2023
Redesigning Personal Zen, to improve
first session retention.
My Role
Product Designer (UX/UI, Research)
Scope
Focused on improving first-session retention by refining the core gameplay loop and introducing lightweight feedback to reinforce progress.
Personal Zen helps people manage stress and anxiety through short, science-based interactive exercises, a proven method that helps people break negative thought patterns and build healthier ones.
Gameplay Overview
After completing a brief anxiety disorder survey, users enter 3–5
minute play sessions, tracing paths left by positive sprites while avoiding negative ones and earning medallions along the way.
Despite a strong therapeutic foundation, many users dropped off after their first session, suggesting the app wasn't clearly communicating its value early enough to motivate return.

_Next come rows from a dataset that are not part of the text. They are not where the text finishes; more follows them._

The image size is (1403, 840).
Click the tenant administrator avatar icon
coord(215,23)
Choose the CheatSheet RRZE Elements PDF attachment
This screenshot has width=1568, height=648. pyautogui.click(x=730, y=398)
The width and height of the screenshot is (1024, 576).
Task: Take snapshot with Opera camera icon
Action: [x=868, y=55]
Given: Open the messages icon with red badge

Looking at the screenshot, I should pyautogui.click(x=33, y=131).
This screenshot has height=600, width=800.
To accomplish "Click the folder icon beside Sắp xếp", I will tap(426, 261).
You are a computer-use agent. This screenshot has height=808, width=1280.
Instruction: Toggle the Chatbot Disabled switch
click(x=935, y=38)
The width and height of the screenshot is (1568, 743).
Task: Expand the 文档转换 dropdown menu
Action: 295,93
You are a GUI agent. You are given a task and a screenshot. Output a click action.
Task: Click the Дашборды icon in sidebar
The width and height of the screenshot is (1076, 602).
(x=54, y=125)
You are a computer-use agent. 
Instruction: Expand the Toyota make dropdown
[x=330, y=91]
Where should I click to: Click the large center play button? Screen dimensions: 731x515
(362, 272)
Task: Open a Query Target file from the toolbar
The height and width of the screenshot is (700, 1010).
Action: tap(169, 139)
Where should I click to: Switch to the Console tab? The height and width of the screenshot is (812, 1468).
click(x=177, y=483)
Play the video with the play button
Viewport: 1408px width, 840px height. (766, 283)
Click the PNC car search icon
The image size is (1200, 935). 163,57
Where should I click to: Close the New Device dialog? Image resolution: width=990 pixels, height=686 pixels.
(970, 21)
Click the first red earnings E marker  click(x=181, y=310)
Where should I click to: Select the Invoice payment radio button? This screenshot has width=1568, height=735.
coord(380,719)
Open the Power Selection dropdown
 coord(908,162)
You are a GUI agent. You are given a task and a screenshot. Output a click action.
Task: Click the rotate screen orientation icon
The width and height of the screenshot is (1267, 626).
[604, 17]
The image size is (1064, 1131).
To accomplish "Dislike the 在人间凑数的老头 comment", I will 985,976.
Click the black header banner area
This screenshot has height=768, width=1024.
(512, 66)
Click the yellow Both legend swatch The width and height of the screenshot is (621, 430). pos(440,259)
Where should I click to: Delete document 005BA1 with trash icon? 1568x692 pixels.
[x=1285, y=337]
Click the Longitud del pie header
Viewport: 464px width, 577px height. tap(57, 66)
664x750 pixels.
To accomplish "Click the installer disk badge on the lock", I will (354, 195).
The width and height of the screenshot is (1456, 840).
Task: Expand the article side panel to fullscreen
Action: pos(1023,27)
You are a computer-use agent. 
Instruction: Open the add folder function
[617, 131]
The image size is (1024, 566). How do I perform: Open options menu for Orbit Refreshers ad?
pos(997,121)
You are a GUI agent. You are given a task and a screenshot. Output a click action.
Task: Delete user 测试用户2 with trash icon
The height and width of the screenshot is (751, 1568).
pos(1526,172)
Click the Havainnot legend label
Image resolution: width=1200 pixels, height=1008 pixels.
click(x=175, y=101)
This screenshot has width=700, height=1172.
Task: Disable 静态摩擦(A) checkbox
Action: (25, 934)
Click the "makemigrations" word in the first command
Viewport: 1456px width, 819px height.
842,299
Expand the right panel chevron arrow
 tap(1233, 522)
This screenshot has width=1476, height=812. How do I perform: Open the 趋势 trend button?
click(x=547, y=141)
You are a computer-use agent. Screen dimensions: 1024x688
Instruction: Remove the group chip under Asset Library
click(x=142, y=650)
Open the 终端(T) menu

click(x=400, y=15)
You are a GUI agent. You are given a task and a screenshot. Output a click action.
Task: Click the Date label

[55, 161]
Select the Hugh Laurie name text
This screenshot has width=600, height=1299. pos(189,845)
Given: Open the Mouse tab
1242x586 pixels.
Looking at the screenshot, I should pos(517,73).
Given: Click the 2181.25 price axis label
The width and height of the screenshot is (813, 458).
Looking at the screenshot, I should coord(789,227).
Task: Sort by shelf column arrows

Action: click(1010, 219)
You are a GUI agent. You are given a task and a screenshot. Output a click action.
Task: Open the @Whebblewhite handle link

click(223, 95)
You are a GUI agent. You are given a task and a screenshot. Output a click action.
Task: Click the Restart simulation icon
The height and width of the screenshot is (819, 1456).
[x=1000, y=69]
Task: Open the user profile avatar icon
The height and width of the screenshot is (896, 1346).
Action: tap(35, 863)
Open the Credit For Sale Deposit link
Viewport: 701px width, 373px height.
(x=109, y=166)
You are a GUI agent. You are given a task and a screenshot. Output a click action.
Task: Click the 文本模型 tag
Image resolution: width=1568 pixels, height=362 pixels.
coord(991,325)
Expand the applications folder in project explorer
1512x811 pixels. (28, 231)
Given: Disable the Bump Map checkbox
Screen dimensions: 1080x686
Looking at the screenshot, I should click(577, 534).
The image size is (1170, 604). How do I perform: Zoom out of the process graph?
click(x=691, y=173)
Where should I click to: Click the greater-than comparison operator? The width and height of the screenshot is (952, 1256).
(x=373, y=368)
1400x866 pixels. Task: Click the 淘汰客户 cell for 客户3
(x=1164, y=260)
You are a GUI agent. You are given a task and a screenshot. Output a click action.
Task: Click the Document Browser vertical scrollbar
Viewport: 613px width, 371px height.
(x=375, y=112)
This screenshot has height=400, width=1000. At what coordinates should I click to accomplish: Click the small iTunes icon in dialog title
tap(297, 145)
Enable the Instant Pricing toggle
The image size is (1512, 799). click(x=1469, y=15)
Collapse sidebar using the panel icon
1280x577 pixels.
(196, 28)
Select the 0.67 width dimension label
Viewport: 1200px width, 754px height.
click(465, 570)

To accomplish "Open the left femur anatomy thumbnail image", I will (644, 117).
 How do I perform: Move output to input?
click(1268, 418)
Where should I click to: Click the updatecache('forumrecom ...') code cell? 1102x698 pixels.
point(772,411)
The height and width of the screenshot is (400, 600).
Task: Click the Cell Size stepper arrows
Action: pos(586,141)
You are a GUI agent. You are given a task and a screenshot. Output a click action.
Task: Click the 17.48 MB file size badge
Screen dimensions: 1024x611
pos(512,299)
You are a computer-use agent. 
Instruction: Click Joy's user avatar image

App Store reviews flagged the gameplay as repetitive, and many users never reached the app's full therapeutic benefit.
How might we strengthen first-session engagement and motivate return without compromising the app’s calming, therapeutic foundation?
Internal data pointed to two areas of early drop-off for the app: onboarding and the core gameplay experience. With that, I set out to understand where users were losing momentum and why.
To understand where users were losing momentum, I mapped the first-time experience from onboarding to gameplay.
A six-step onboarding added friction before gameplay
Instruction-heavy prompts required excessive reading before interaction
The assessment added value through personalization, but requiring seven screens before gameplay meant users had to commit before experiencing the game.
While playing the game, I swiped on the positive paths as they appeared on the screen while intentionally ignoring negative or unhappy faces.
Each session lasted 3–5 minutes and was designed to be calm and repetitive by intention.
Progress was visually represented through the environment, but it was unclear how this signaled session completion or whether a session had been successfully completed.
Core Gameplay Loop
Few wellness apps use game mechanics intentionally, I looked at casual games like Cut the Rope and Fruit Ninja, which use short, repeatable loops and simple interactions. This helped identify which patterns could support a calming experience and which would introduce pressure or distraction.
What this uncovered
Cut the Rope showed that clear goals and rewards keep people coming back. Fruit Ninja had strong feedback, but the scoring felt too competitive. I kept the feedback, not the pressure.
Based on these findings, I redesigned the core gameplay to make progress visible and more meaningful during each session. I removed competitive scoring and introduced lightweight feedback to reinforce progress without adding pressure.
I tested the redesigned experience with nine (9) participants using a high-fidelity prototype, comparing the current and updated flows.
Evaluation Approach
Participants
Who We Tested
Nine (9) Users
How We Tested
45 min moderated sessions (Zoom)
Devices: iOS and Android; some Android users had swipe issues
Research Questions
Was the updated experience
more motivating?Did progress and feedback
feel meaningful?Would you return to the app?
Evaluation Focus
Onboarding comprehension
Emotional response to progress
Replay motivation
Key Decisions
and Outcomes
Adding lightweight gamified elements increased engagement without adding pressure, helping users better understand their progress and motivating return, though some reward mechanics still felt unclear and revealed opportunities to simplify feedback and progression.
Challenge #1
Users found the Resilience Meter and the term “resilient” confusing and evaluative.
“Not a fan of the resilience meter; the app telling me I’m resilient doesn’t sit right.”
Decision
I recommended removing the Resilience Meter and redesigned it as a simpler game summary, reinforcing session completion rather than labeling emotional states.
Challenge #2
Users were unclear about the purpose of collecting medallions and expected trade-in or reward options.
“I guess you collect the medallions, I don’t know what those are for.”
Decision
I designed a reward view using patterns observed in casual gameplays, prioritizing clarity and simplicity with the most intuitive option selected through stakeholder review.
These findings shaped the final design decisions carried into the shipped experience.
This validated the shift toward visible progress and lightweight feedback, which were carried into the final experience.
“More structured and calming”
“Encouraging without being competitive”
“Rewarding without feeling like a game”
Potential opportunities to improve upon beyond the scope of this project.
Assess Long Term Engagement
Track how often users return over time (for example, after their first session and over the following days) to understand whether the updated experience is building a consistent habit.
Refine Motivating Features
Users responded positively to the game summary but wanted clearer value from medallions and points. Next steps would explore ways to strengthen progress and return incentives without adding heavier game mechanics.
Improve Accessibility
Address platform-specific interaction issues flagged during testing, including swipe gesture inconsistencies on Android, and ensure visuals, language, and interactions support users with varying cognitive and emotional needs.